Live

Watch CBSN Live

William Ayers Visited White House – No, Not That One

(AP Photo/ABC)
The Obama administration has released a preliminary list of White House visitors as part of its promise to release to the public a record of people who came to the White House as well as "when they came, how long they were here, and who they met with."

The list, which is here, includes the names "William Ayers" and "Jeremiah Wright." But the White House says they aren't the Ayers and Wright that are known to the public.

"A lot of people visit the White House, up to 100,000 each month, with many of those folks coming to tour the buildings," White House spokesman Ben LaBolt said in a statement. "Given this large amount of data, the records we are publishing today include a few 'false positives' – names that make you think of a well-known person, but are actually someone else."

"In September, requests were submitted for the names of some famous or controversial figures (for example Michael Jordan, William Ayers, Michael Moore, Jeremiah Wright, Robert Kelly ("R. Kelly"), and Malik Shabazz)," he continued. "The well-known individuals with those names never actually came to the White House. Nevertheless, we were asked for those names and so we have included records for those individuals who were here and share the same names."

Among the names on the list that appear to not be "false positives" are Bill Gates and George Clooney.

The White House told CBS News that it has social security number records that show that the Ayers who visited and the controversial William Ayers whose connections to Mr. Obama were brought up several times during the campaign last year are not one in the same.

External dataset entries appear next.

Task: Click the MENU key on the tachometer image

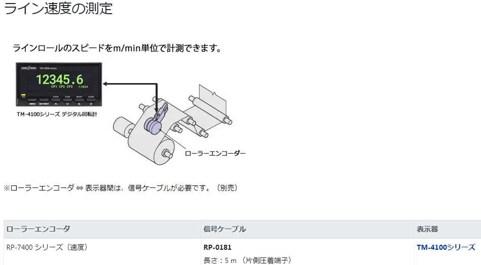Action: (32, 101)
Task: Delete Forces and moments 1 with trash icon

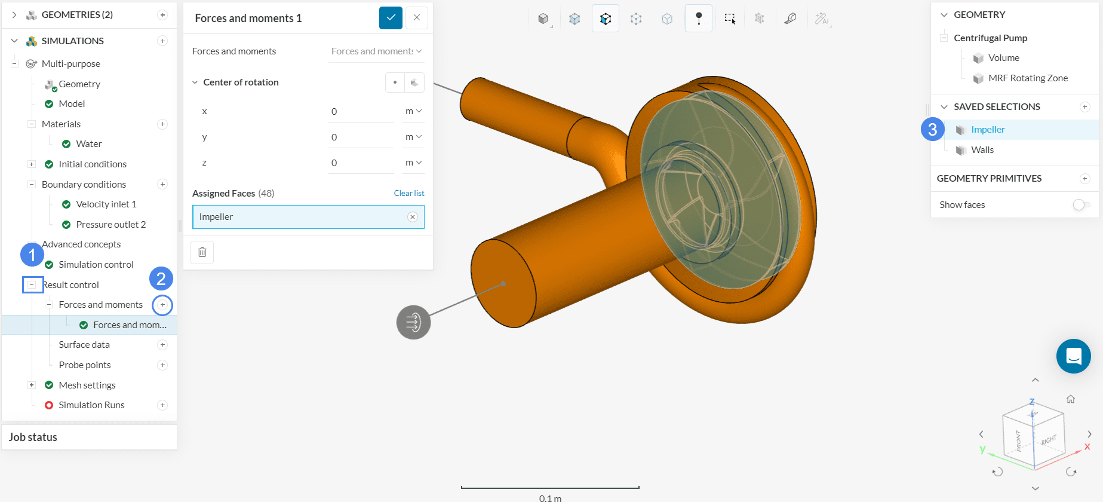Action: pyautogui.click(x=202, y=252)
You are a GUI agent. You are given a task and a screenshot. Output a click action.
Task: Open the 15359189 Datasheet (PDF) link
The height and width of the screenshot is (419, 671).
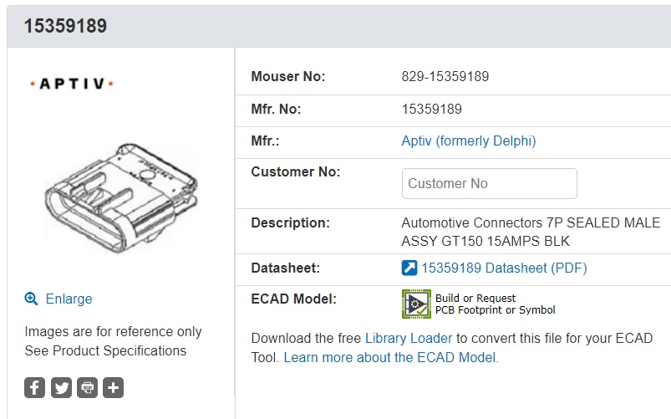pos(504,268)
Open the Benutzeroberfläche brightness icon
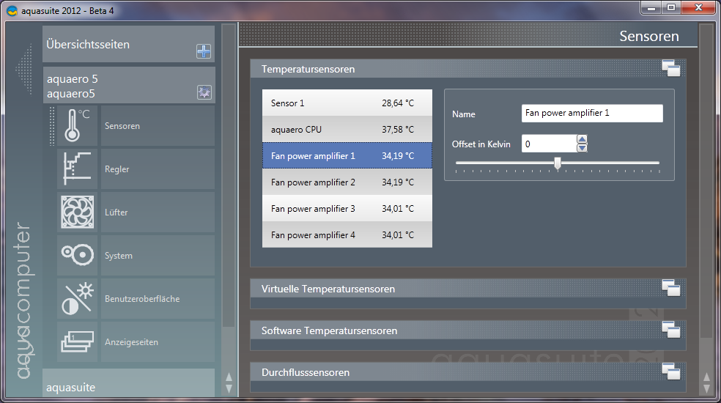The height and width of the screenshot is (403, 721). [x=77, y=298]
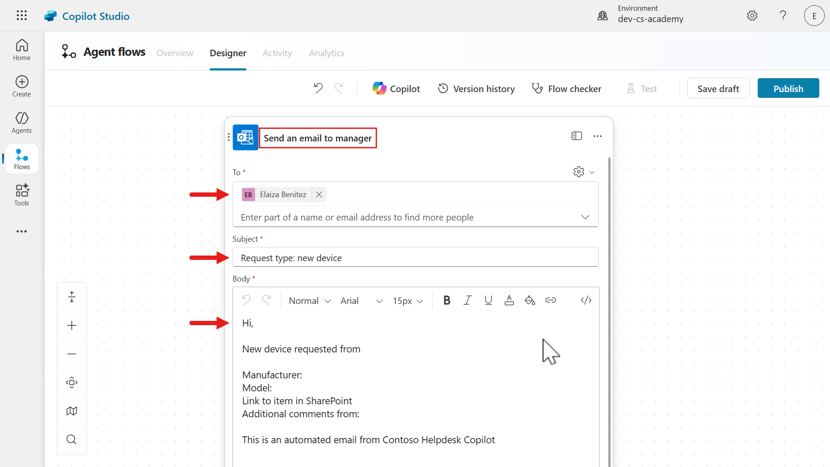This screenshot has height=467, width=830.
Task: Toggle underline formatting in body editor
Action: [x=488, y=301]

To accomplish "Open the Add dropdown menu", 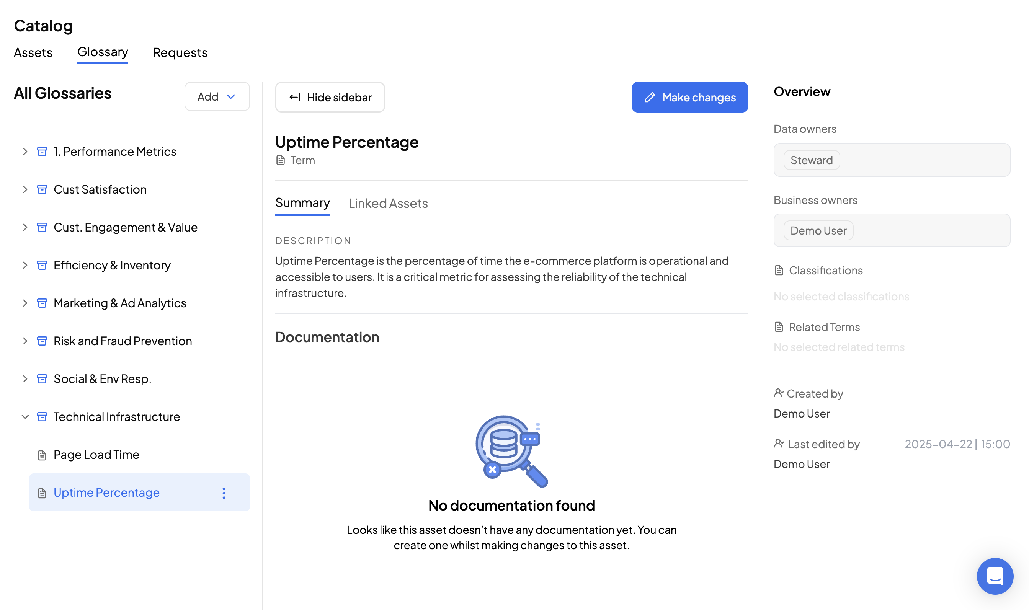I will pos(217,97).
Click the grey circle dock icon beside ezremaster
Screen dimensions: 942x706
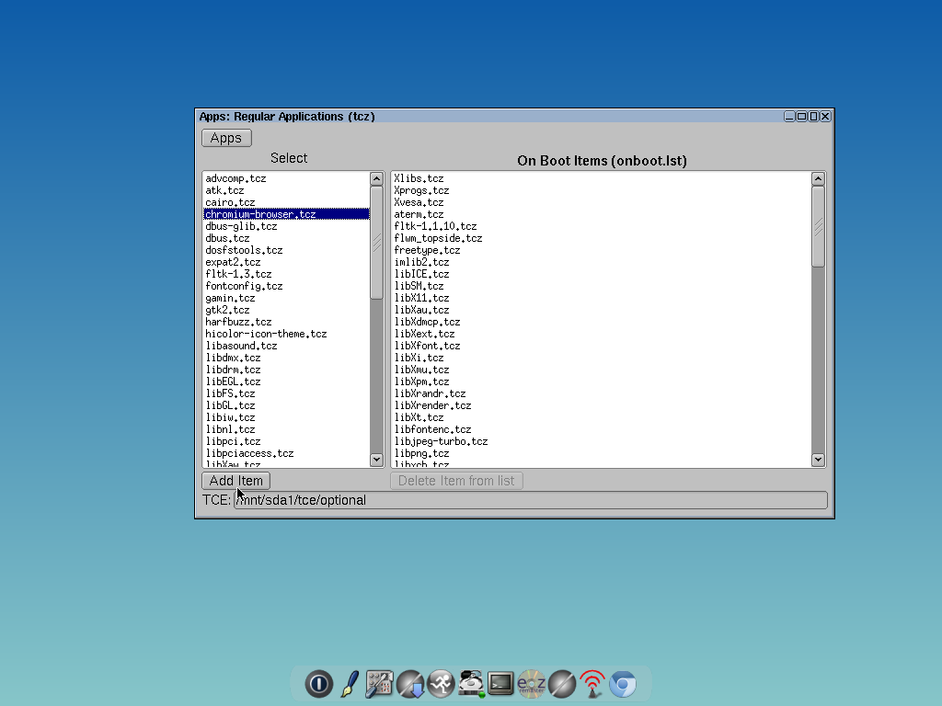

It's unclear why the White House is including the names of people who went on White House tours with their listing of those who have come to the White House on official business. It may be news to those who have gone on the tours that a record of their visit will be released to the public.

The White House announced in September that it would release the records of visitors from the previous 90-120 days every month, "aside from a small group of appointments that cannot be disclosed because of national security imperatives or their necessarily confidential nature (such as a visit by a possible Supreme Court nominee)."

Those releases begin in December. The White House had also said it would release information about visitors prior to the beginning of the disclosure program in response to specific requests. This release is in response to such requests, 110 of which the White House says it has processed. It covers specific requests about visitors between January 20, 2009 to July 31, 2009.